[Stored items from a collection]
◆ ◆ ◆ ◆
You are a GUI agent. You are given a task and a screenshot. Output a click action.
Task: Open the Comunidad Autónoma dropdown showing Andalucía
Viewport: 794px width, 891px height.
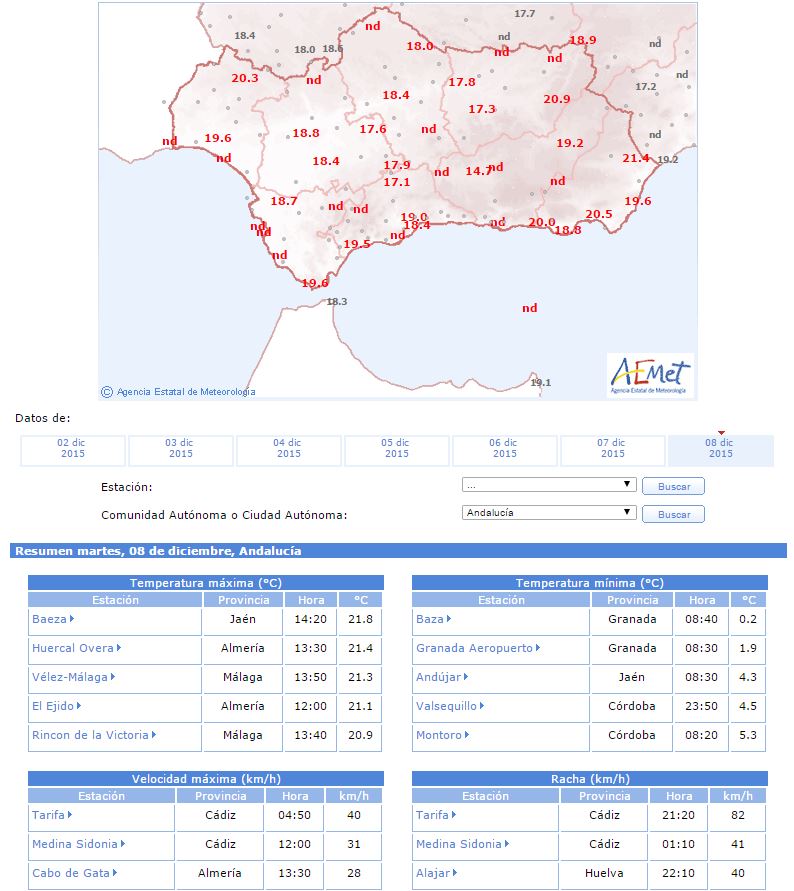click(549, 512)
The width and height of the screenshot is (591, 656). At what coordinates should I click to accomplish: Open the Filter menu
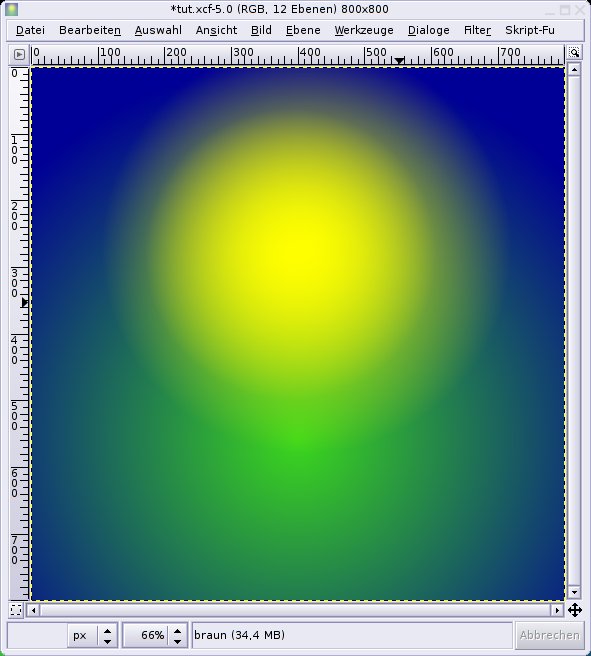[477, 30]
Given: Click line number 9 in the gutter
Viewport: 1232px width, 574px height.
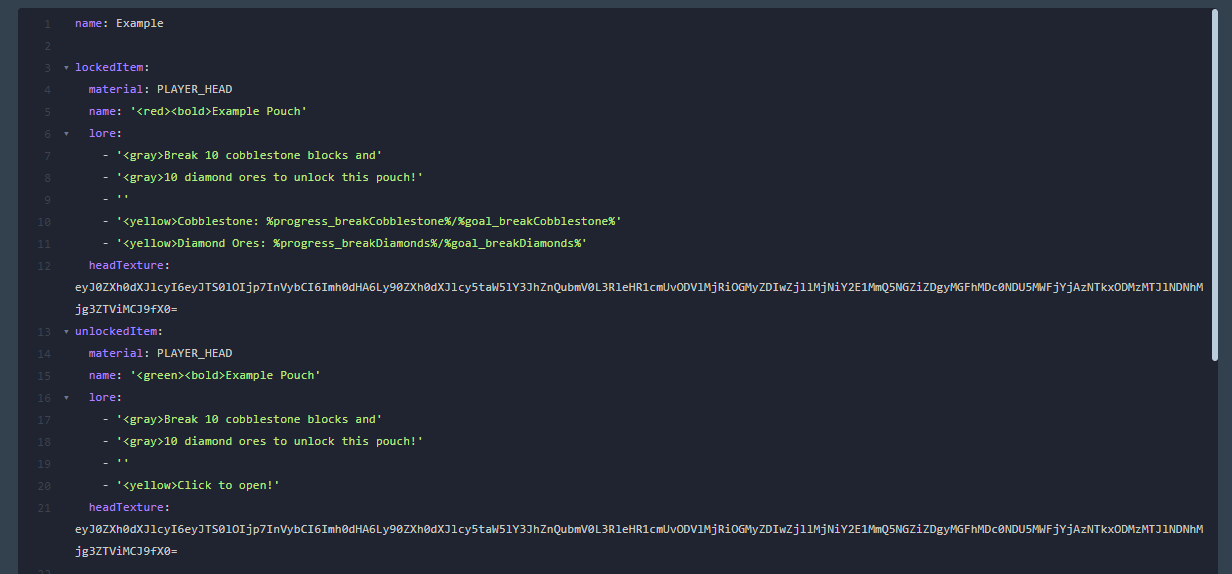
◆ ◆ ◆ ◆
## AIM OF THE EXERCISE:
All that should be returned is the run of lines from the start of the entries above to the line bearing "Given: Click line number 9 in the gutter", each exact, with pictures omitted.

## TASK RESULT:
You are a GUI agent. You are given a task and a screenshot. Output a click action.
Task: Open the Comunidad Autónoma dropdown showing Andalucía
Viewport: 794px width, 891px height.
click(549, 512)
The width and height of the screenshot is (591, 656). At what coordinates should I click to accomplish: Open the Filter menu
[477, 30]
Given: Click line number 9 in the gutter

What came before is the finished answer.